I started wondering about what could be considered as one of the foremost triggers in India. Definitely not a bicycle! Education? For sure. Go back a 100 years and women going to schools was unheard of — most of them were getting married off before they attained puberty. What else could be a top contender? Birth control, of course. Once again, it requires us to go just a couple of generations back to see women in our families who had eight or more pregnancies, with tales of miscarriages, stillbirths and then raising five or more children not to mention the life risk they faced in many of these deliveries.

I called my nearly 80-year-old mom and posed this question to her. Pat came her reply — it is the mixie! She mocked me for thinking about the various options. Isn’t it obvious, she asked? In the context of Indian cooking, one is always grinding, powdering, crushing, pounding the various ingredients — cooking was a whole day affair — before meal times women laboured in front of the fire and rest of the times they were converting the raw materials into various other forms in preparation for the next meal/to store for the near future. With the advent of the mixie, women found more of the most precious resource available — yes, her time and less physical labour. Giving her some respite, some relief that bound her body to the chores. Yes, of course, I would consider this a topper amongst the “things”. What do you say?

Does it matter?

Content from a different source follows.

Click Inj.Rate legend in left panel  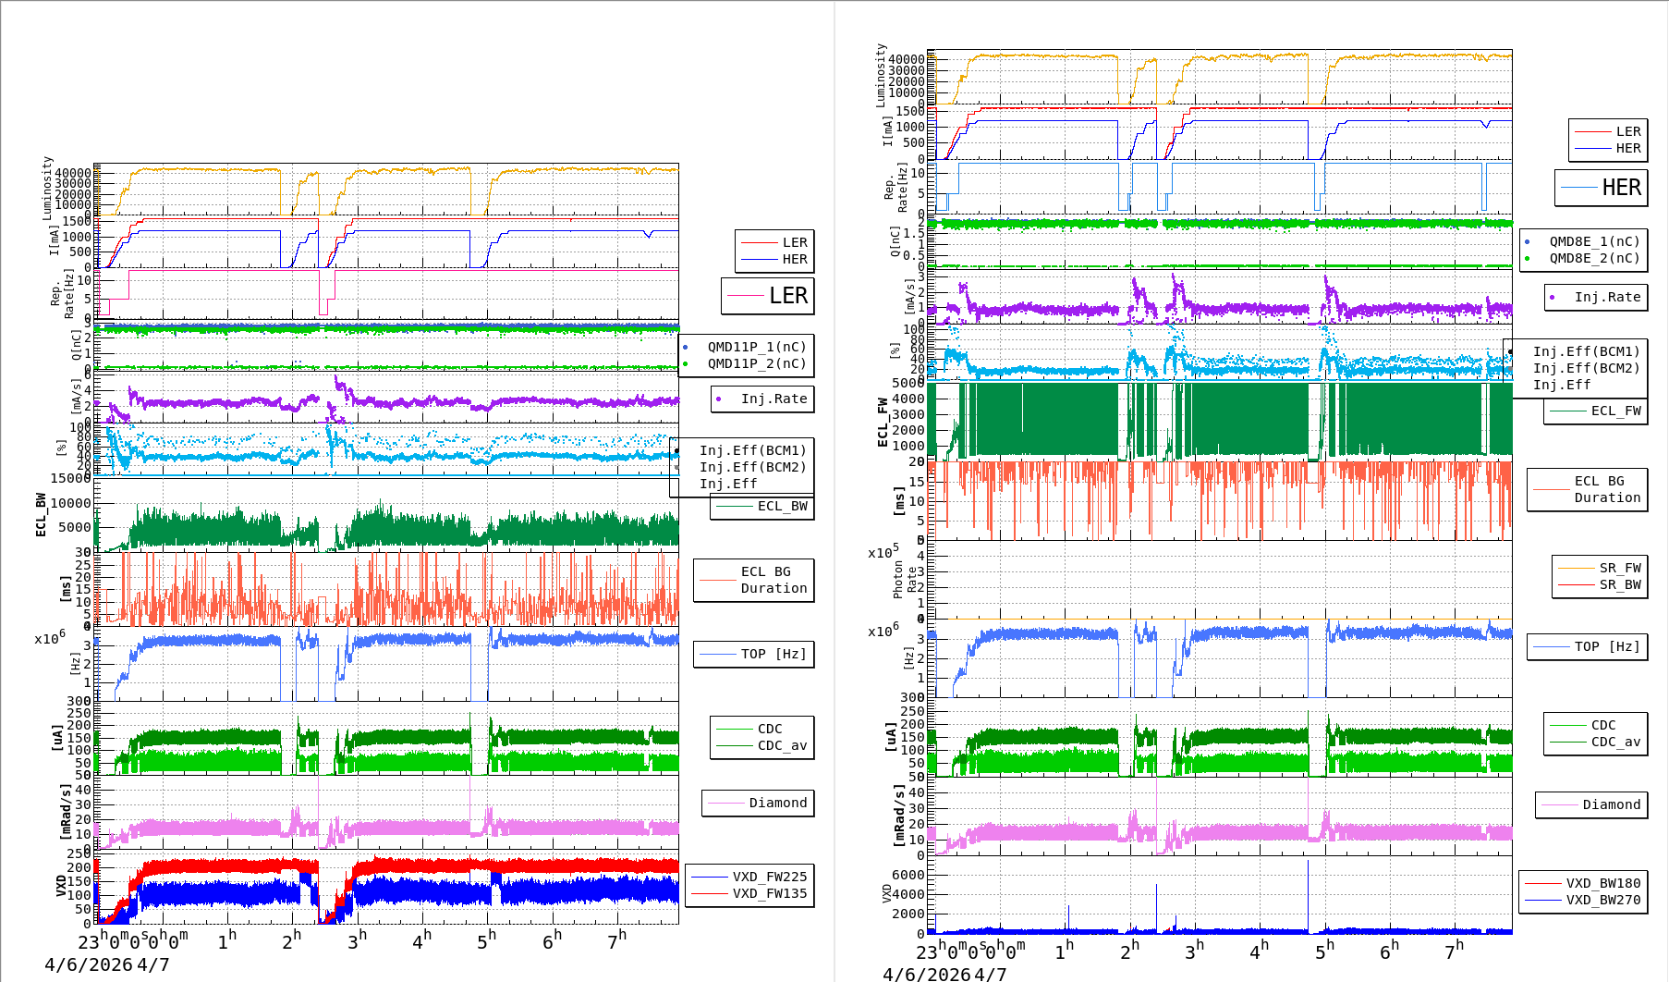774,399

Yes, it think of the women just a couple of generations back and to reflect on the journey until now to help us decide where and how to take it forward, to make sure we just don’t take things for granted — be it the “things” we use on a day-to-day basis or education or birth control and what not!

(The author is the host of a podcast that examines challenges faced by today’s Indian woman & proposes actionable strategies set in the Indian context.)